▶ _Exercício A_
Extraia do texto sobre a violência no Brasil todo o trecho que começa em "Conforme avisado no" e vai até "brasileiro dessa análise.".
▶ _Exercício B_
Liste as ações que o texto sobre a violência no Brasil atribui às pessoas que são celebradas em vez de afastadas do convívio social.
▶ _Exercício C_
Segundo o texto sobre a violência no Brasil, em que posição o país fica quando o número de homicídios intencionais é adaptado à proporção a cada 100.000 habitantes?

▶ _Texto extraído_
# # # # # # #
O brasileiro é violento.

Conforme avisado no texto de sábado, cá estou eu desenvolvendo mais o tema: a imagem que temos do brasileiro como um povo plácido e amistoso é uma farsa. Vivemos num dos países mais violentos do mundo, cuja população se espanca e mata numa proporção assustadora. Está mais do que na hora de aceitar e lidar com o fato de que o brasileiro é muito violento, e isso precisa de uma resolução.

Quando puxamos os dados sobre o número de homicídios intencionais por ano, o Brasil é campeão mundial faz tempo. Quando adaptamos esse número na proporção a cada 100.000 habitantes, ficamos entre os 20 primeiros colocados. Existem diversos fatores que contextualizam esses números assombrosos e vamos falar disso no texto, mas não tem como tirar o componente cultural especificamente brasileiro dessa análise.

Violência é tolerada e até glorificada neste país. Faz parte do pacote de pessoa “forte” no Brasil ser violento no que pensa, diz e faz. Gente que grita, ameaça e parte para a briga não é afastada do convívio social pelo Estado nem mesmo silenciosamente ignorada pelo resto do povo em rejeição, é celebrada como alguém que consegue o que quer e não leva desaforo para casa.

Se todo mundo cresce num país onde as regras do jogo beneficiam violência, é natural que muita gente se adapte para vencer as constantes disputas de interesses que surgem na vida em sociedade. Agressão funciona, e quem aprende a viver assim não consegue sequer entender que existem outras formas de lidar com a vida. Até porque se você for o único que parar com agressão num meio de pessoas agressivas, a tendência é que você seja a vítima dessa violência toda.

Demorou muito para eu entender que ter sido criado numa família que não praticava agressividade me colocava em desvantagem em relação às outras crianças bem mais bestiais. Boa parte das minhas dificuldades de socialização na infância e adolescência eram resultado de parecer mais fraco que meus pares por não agir de forma agressiva. Foi só na vida adulta que eu realmente peguei o jeito de me adaptar a esse tipo de comportamento e saber como baixar a fervura do brasileiro médio antes de lidar com ele.

A pessoa agressiva tem medo de ser vítima de outros agressores, afinal, se ela age dessa forma, é bem provável que tenha aprendido que é matar ou morrer nessa vida. Se você conseguir tirar dela o medo de “morrer” nas suas mãos, as suas chances melhoram. É o tipo da coisa que só experiência ensina, e é claro, tudo fica mais fácil quando você é um homem branco maior que a média desnutrida do país. O que funciona para mim pode não funcionar para você. Mesmo com a melhor das intenções, eu projeto alguma força física e proteção social com a minha aparência.
# # # # # # #
Dados de localização por coordenadas de pixel
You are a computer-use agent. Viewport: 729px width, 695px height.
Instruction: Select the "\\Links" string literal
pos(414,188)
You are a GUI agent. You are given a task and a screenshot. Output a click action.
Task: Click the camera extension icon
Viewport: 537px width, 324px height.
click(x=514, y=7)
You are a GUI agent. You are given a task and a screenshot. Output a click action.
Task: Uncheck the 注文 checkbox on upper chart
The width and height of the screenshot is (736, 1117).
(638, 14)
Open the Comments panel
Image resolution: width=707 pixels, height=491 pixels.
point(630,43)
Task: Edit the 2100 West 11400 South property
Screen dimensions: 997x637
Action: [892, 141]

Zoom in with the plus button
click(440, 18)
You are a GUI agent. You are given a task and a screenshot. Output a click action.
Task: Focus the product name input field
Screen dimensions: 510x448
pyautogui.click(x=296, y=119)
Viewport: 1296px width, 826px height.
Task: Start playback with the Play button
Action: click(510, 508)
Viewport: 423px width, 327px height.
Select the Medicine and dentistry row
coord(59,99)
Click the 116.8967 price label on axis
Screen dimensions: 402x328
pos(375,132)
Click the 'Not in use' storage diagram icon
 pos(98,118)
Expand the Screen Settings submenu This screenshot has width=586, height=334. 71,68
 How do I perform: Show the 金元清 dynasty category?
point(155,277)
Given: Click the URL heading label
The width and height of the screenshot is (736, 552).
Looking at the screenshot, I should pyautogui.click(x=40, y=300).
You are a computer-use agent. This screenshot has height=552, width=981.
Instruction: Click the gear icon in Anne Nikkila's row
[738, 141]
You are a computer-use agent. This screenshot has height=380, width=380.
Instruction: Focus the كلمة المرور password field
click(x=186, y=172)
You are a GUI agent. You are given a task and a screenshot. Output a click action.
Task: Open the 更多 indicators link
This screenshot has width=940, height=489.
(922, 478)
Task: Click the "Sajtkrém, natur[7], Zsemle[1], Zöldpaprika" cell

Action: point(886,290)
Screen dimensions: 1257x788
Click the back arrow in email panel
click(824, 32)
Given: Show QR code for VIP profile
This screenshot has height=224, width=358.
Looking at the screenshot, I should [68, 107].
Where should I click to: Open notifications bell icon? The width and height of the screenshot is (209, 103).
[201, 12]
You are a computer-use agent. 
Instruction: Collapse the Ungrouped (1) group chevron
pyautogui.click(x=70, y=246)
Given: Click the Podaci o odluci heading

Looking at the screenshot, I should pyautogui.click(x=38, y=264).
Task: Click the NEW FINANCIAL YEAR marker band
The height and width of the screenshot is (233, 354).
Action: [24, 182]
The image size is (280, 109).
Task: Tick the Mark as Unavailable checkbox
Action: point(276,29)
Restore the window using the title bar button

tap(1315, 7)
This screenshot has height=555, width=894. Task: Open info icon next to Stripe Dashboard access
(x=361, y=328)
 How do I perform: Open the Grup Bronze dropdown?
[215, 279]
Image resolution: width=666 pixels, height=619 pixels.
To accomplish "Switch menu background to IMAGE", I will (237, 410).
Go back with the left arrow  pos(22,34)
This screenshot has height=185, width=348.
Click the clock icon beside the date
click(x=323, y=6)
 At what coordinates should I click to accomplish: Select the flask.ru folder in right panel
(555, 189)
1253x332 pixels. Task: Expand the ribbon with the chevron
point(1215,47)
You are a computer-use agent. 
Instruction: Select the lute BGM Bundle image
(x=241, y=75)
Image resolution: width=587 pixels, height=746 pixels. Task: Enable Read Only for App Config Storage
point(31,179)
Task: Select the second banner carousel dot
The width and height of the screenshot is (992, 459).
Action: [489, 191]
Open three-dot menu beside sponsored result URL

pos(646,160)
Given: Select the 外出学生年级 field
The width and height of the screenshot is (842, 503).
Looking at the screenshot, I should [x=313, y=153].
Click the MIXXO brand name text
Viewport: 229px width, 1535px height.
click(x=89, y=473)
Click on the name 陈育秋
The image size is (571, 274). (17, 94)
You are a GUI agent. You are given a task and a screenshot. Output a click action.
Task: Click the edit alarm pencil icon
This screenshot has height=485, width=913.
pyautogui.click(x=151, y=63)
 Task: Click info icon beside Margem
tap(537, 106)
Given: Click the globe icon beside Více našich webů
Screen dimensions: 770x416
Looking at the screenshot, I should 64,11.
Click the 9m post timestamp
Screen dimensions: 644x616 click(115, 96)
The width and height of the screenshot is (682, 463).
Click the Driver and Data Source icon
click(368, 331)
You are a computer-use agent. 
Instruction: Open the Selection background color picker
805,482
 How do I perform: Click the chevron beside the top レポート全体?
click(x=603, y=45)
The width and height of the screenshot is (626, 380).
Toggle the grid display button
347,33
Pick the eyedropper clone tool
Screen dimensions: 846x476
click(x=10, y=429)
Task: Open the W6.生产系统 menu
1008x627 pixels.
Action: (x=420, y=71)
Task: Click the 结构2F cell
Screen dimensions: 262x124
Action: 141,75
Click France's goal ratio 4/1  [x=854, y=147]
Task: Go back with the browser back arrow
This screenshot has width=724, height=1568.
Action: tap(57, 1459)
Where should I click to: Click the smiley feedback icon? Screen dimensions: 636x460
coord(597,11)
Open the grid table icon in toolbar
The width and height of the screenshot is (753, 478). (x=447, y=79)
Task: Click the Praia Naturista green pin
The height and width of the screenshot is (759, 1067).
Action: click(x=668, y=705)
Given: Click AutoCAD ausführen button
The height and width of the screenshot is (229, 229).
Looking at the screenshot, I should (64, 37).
# # # # # # #
▶ _Resposta A_
Conforme avisado no texto de sábado, cá estou eu desenvolvendo mais o tema: a imagem que temos do brasileiro como um povo plácido e amistoso é uma farsa. Vivemos num dos países mais violentos do mundo, cuja população se espanca e mata numa proporção assustadora. Está mais do que na hora de aceitar e lidar com o fato de que o brasileiro é muito violento, e isso precisa de uma resolução.

Quando puxamos os dados sobre o número de homicídios intencionais por ano, o Brasil é campeão mundial faz tempo. Quando adaptamos esse número na proporção a cada 100.000 habitantes, ficamos entre os 20 primeiros colocados. Existem diversos fatores que contextualizam esses números assombrosos e vamos falar disso no texto, mas não tem como tirar o componente cultural especificamente brasileiro dessa análise.

▶ _Resposta B_
Gritar, ameaçar e partir para a briga.

▶ _Resposta C_
Entre os 20 primeiros colocados.